## Task statement
Below are the records. Reproduce the line that contains "Screen dimensions: 809x758" and every line after it to the end, exactly and alone.

## Excerpted records
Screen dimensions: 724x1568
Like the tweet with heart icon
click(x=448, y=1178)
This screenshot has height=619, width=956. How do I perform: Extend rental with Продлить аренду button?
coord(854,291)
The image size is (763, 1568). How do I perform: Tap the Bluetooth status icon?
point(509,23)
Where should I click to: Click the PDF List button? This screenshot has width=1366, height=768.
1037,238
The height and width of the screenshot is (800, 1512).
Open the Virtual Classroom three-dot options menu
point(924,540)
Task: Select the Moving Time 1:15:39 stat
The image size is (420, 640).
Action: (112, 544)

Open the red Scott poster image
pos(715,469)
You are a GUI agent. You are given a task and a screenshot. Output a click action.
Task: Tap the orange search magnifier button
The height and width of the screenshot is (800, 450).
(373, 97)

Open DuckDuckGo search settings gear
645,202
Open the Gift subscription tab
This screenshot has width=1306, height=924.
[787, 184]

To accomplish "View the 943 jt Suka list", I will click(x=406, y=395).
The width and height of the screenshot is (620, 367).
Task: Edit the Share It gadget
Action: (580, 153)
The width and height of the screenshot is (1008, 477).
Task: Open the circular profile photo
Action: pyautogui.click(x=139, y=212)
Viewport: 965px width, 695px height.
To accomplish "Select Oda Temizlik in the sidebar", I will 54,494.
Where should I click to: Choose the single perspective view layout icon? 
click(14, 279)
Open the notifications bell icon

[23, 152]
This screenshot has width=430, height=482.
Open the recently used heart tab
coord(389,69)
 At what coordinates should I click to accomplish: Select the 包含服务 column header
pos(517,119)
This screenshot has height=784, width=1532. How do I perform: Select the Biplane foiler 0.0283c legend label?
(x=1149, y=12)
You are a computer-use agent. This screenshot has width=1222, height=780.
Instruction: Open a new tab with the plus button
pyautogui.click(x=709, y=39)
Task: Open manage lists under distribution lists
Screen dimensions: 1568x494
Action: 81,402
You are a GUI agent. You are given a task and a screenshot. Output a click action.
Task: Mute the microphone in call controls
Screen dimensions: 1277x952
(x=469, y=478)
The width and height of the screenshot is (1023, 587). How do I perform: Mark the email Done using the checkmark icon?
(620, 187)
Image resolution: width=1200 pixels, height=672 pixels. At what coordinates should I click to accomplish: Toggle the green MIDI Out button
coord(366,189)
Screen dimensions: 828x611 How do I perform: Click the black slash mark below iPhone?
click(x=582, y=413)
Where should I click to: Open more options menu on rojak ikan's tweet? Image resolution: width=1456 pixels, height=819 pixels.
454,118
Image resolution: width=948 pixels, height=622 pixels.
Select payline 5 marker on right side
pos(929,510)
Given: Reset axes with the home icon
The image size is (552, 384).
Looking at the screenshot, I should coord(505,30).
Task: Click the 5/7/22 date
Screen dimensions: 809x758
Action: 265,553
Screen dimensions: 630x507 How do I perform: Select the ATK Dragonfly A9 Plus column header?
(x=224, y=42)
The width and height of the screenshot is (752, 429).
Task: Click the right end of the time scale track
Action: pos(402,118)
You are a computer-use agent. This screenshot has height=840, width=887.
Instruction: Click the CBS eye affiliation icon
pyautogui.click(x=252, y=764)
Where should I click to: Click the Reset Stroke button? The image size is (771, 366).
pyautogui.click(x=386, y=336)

## Solution
Screen dimensions: 809x758
Action: 265,553
Screen dimensions: 630x507 How do I perform: Select the ATK Dragonfly A9 Plus column header?
(x=224, y=42)
The width and height of the screenshot is (752, 429).
Task: Click the right end of the time scale track
Action: pos(402,118)
You are a computer-use agent. This screenshot has height=840, width=887.
Instruction: Click the CBS eye affiliation icon
pyautogui.click(x=252, y=764)
Where should I click to: Click the Reset Stroke button? The image size is (771, 366).
pyautogui.click(x=386, y=336)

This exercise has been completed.